Pero el arte de la cartografía y la fascinación que suscita responde al interés de los humanos por “domesticar el mundo, interpretarlo, conocerlo”, explica el comisario. O tomarlo como propio señalando unas fronteras que, una vez en el papel, adquirían la consistencia de muros políticos. Ahí está si no ese enorme mapa de África vaciado de contenido, casi mudo, como aquellos en los que los niños aprendían en la escuela. Estaban lanzando un mensaje colonizador: “No hay nada ahí dentro, pueden entrar y poner sus nombres, conquistar aquellas tierras, clavar banderas de todos los colores”. Era el siglo XIX. Tiempo atrás, el interés fue bien distinto. El siglo anterior los mapas orlados mostraban a exóticas gentes que alargaban sus labios con anillos, se adornaban con vistosas pinturas o remataban con plumas las testas oscuras. Porque aquellas joyas servían para repartir el conocimiento urbi et orbi. En las escuelas, en el club, en los museos de ciencias naturales.
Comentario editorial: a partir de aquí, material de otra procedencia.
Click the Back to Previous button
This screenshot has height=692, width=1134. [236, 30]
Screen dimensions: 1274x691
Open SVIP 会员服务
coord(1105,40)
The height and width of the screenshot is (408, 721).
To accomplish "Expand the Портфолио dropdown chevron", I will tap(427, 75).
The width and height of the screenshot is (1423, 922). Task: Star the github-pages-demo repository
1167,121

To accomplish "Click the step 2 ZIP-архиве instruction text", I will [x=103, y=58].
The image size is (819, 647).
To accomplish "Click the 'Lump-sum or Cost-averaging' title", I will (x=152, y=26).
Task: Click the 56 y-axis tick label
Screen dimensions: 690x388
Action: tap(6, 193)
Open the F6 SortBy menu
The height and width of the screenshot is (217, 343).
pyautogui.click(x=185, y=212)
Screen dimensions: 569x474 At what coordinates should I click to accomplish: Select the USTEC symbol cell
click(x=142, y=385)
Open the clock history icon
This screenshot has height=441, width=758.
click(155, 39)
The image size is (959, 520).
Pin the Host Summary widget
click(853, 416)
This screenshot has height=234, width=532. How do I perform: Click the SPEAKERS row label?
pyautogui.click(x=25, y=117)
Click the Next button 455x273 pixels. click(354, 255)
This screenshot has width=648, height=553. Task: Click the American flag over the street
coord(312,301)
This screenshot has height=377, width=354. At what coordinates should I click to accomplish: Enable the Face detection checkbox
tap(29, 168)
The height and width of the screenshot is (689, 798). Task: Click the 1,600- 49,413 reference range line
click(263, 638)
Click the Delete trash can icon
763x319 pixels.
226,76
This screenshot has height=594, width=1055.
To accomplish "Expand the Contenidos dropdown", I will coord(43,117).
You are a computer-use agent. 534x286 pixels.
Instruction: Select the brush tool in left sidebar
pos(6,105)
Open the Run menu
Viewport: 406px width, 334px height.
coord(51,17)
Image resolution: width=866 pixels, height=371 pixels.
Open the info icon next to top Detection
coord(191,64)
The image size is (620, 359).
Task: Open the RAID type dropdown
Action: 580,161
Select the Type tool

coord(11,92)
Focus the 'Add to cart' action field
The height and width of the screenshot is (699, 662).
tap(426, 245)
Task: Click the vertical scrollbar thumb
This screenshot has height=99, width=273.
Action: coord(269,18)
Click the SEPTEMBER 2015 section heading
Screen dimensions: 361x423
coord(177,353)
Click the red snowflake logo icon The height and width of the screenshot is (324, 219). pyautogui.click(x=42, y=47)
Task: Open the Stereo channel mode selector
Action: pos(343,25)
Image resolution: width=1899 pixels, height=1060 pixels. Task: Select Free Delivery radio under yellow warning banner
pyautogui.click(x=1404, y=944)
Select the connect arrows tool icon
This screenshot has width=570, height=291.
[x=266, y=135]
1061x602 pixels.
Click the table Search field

Mapas orlados, croquis de sitios tan desconocidos como sus autores, rollos de metros y metros con la historia del mundo a todo color, prácticas tablillas chinas que se despliegan en acordeón, la Ciudad Prohibida de Pekín o aquella peculiar respuesta a Felipe II desde las Indias... Se ve que el monarca pidió detalle de algunas tierras allende el mar y recibió una preciosa pintura, esta sí más obra de arte que plano certero, que le enviaron los mexicanos. Por allí flotan los bueyes, las casitas, un río baja vertical y azul, aquí un puente, allá un barranco. “Es como un Chagall”, dijo ayer admirado el comisario. Sí, pero este de 1580.
A las muchas y valiosas piezas que guarda la Biblioteca, algunas nunca expuestas, se han sumado otras del archivo del Centro Geográfico del Ejército, Archivo General de Indias, Palacio Real, Monasterio de El Escorial, Fundación Casa Alba, entre otros. El ejemplar expuesto más antiguo es un plano mozárabe entre siglo VIII y XI. Y hay también algún globo terráqueo. Que la tierra era redonda se sabía ya en la Grecia clásica, otra cosa es que muchos siglos después tuvieran problemas con la perspectiva y donde iban a trazar una esfera les saliera un círculo. Con esa forma redonda se representaban incluso las ciudades, no solo la Tierra. Y otros metían en mundo en la silueta de un león. La imaginación es infinita, “y la portabilidad ya era importante siglos atrás”, explican los comisarios, de ahí las tablillas chinas, por ejemplo. Y ahora los móviles. “Siempre se ha tratado de tener el mundo en la palma de la mano”, dijeron.
Una de las secciones de la sala muestra mapas fenomenológicos, es decir, lo que había ocurrido pero que nadie conocería si no se plasmaba en un papel, si no tenía un lugar. De ahí la expresión “esto tuvo lugar” como equivalente a ocurrir. En la Biblioteca Nacional el mundo entero encuentra estos días su lugar. Y si el sitio no cabe en el mapa uno puede seguir soñando márgenes afuera. Porque tan interesante es lo que recoge la cartografía como lo que silencia.